# Thread: Runge Kutta, linear differential system

1. ## Runge Kutta, linear differential system

I need to make a matlab program to find the solutions for 0<=t<=1 for

x1'(x) = 2x1 -3x2 +4x3 +0x4 -2x5 -2, x1(0)=1
x2'(x) = x1 - 2x2 - 2x3 +x4 +2x5 -1, x2(0)=-1
x3'(x) = 2x1 + 4x2 +3x3 +x4 -x5 -2, x3(0)=1
x4'(x)=-2x1 +0x2 +x3 + 4x4 -3x5 +1, x4(0)=2
x5'(x)=0x1 -x2 +2x3 -3x4 -2x5 +1, x5(0)=3

and I made a program, and I got an output:
w(1)= 94.70989959 w(2)= -5.06974461 w(3)= 81.70881908 w(4)= 7.03658123 w(5)= 12.84918264

but I have no idea how to tell whether or not I'm right. The other examples I've done have been higher order initial value problems that depended on t... so I used the same kind of scheme... but this one doesn't seem to depend on t... so I'm not sure if I'm suppose to do something different or not?

Is there a way to get an exact solution for this for me to check to see if I'm right or?

2. Also, for a different example with a higher order equation, my function looked like:
function a=nonf(t,u)
a=zeros(1,length(u));
a(1)=u(2);
a(2)=u(3);
a(3)=2.0*cos(t)+u(1)+u(1)*u(2)+2.0*sin(t)*u(3);

Right now my function for this question looks like:

function a=nonff(t,u, coef)
a=zeros(1,length(u));
for i=1:length(u)
sum=0;
for k=1:length(u)
sum=sum+coef(i,k)*u(k);
end
a(i)= sum+coef(i,length(u)+1);
end

Would that be right, or would I need something like
a(1)=u(2);
a(2)=u(3);
a(3)=u(4)
a(4)=u(5)

3. Originally Posted by gummy_ratz
I need to make a matlab program to find the solutions for 0<=t<=1 for

x1'(x) = 2x1 -3x2 +4x3 +0x4 -2x5 -2, x1(0)=1
x2'(x) = x1 - 2x2 - 2x3 +x4 +2x5 -1, x2(0)=-1
x3'(x) = 2x1 + 4x2 +3x3 +x4 -x5 -2, x3(0)=1
x4'(x)=-2x1 +0x2 +x3 + 4x4 -3x5 +1, x4(0)=2
x5'(x)=0x1 -x2 +2x3 -3x4 -2x5 +1, x5(0)=3

and I made a program, and I got an output:
w(1)= 94.70989959 w(2)= -5.06974461 w(3)= 81.70881908 w(4)= 7.03658123 w(5)= 12.84918264

but I have no idea how to tell whether or not I'm right.

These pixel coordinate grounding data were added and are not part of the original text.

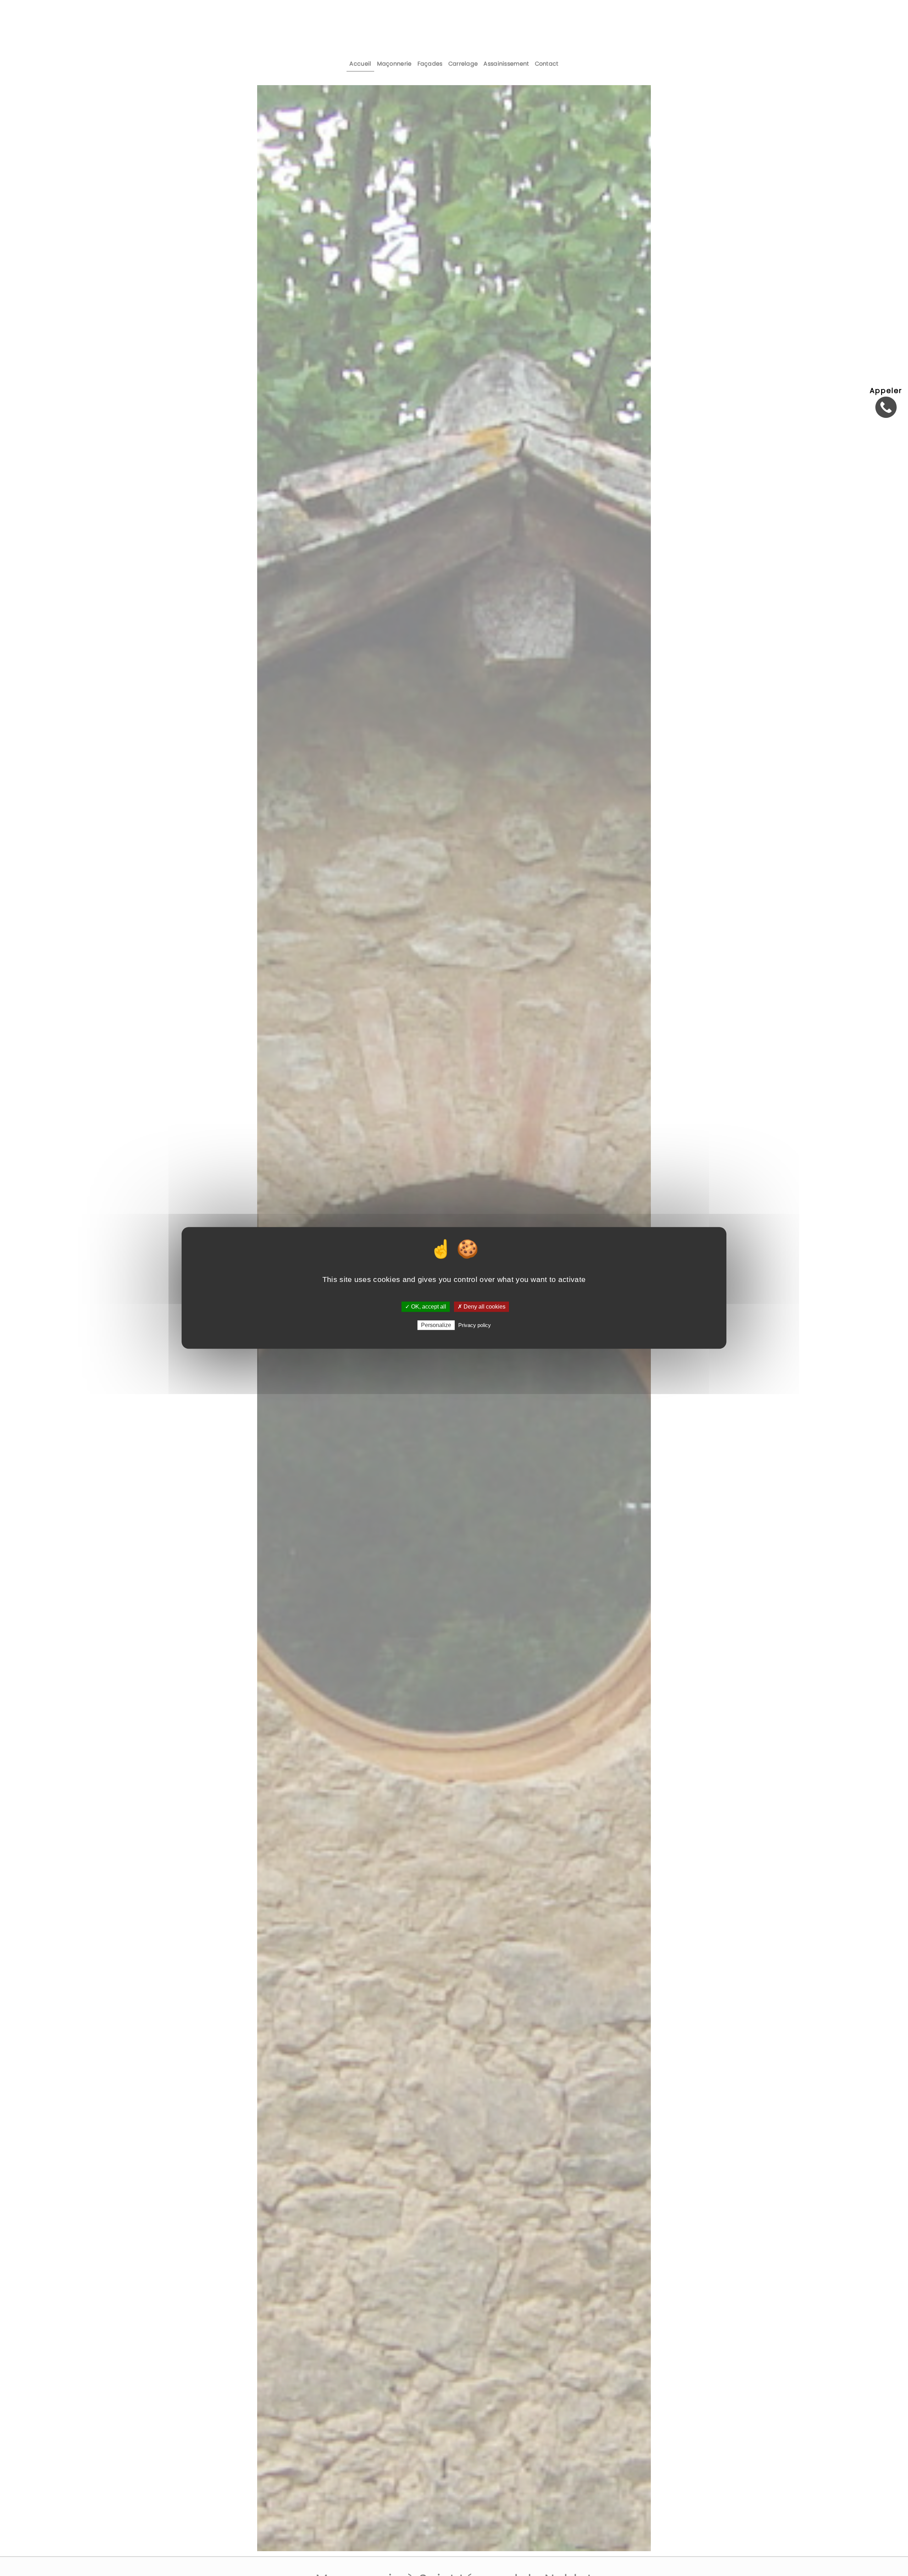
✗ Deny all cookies (481, 1307)
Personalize (436, 1325)
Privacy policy (474, 1325)
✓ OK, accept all (425, 1307)
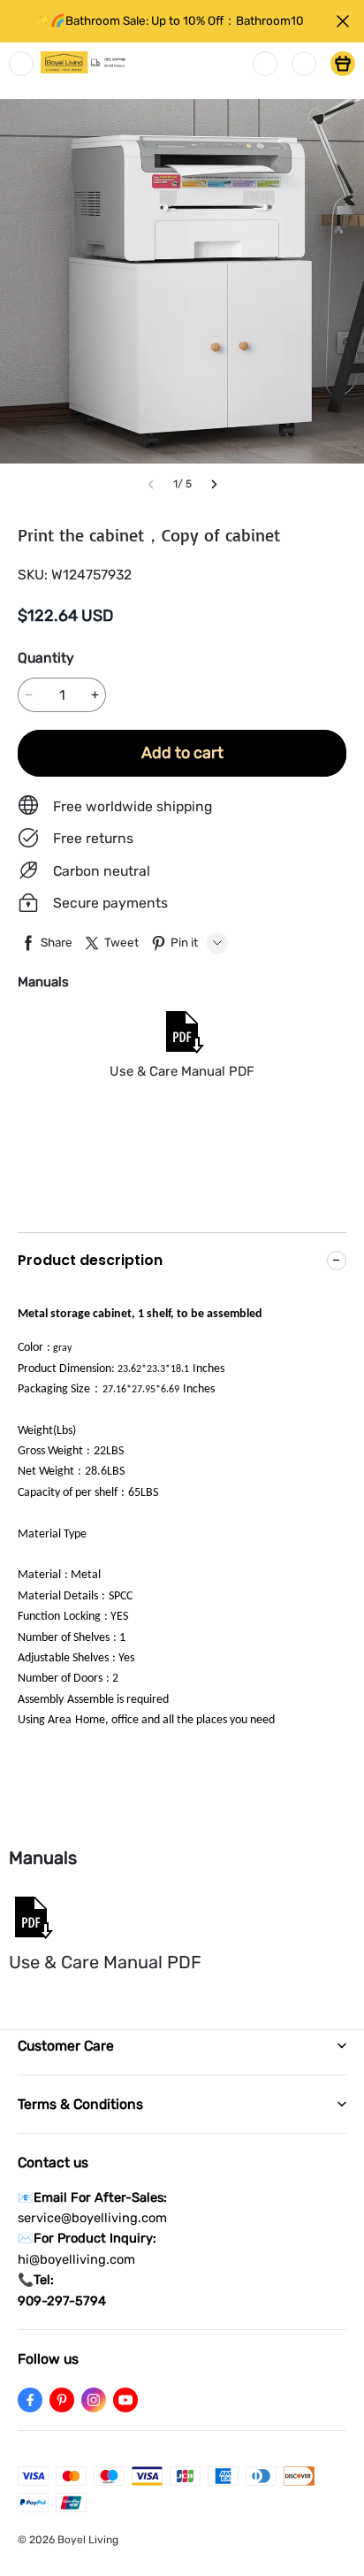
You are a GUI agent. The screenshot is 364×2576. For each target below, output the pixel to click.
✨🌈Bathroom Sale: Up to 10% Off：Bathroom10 (169, 20)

The other examples I've done have been higher order initial value problems that depended on t... so I used the same kind of scheme... but this one doesn't seem to depend on t... so I'm not sure if I'm suppose to do something different or not?

Is there a way to get an exact solution for this for me to check to see if I'm right or?
A first observation would be: You are asked for a solution on [0,1] not a single point.

A second observation might be: This is a linear 5-th order system, it has a known solution (either in matrix form or by expanding to a single 5-th order linear constant coefficient ODE)

CB

4. Yeah, my program goes from 0<t<1, that was just my final answer for t=1 when I reached convergence within 8 decimal points. I'm taking numerical analysis now, but I haven't taken differential equations yet, so I'm really not sure, what method could I use to solve this system to see if my runge kutta answer matches up?

5. Originally Posted by gummy_ratz
Yeah, my program goes from 0<t<1, that was just my final answer for t=1 when I reached convergence within 8 decimal points. I'm taking numerical analysis now, but I haven't taken differential equations yet, so I'm really not sure, what method could I use to solve this system to see if my runge kutta answer matches up?
Sorry but if you have not done differential equations you are not ready for numerical solution of them. It is not our place to provide a course in DEs.

You could try comparing the RK solution with a solution computed using a simpler method (say Euler) with a smaller step size.

CB

6. Yeah, I know that there's an easy way to get Maple to find the actual solution to higher order differential equations, and I searched to try to find a way to do it for the linear systems, but I couldn't find one, so I just thought I'd check to see if you guys knew. Thanks, anyways.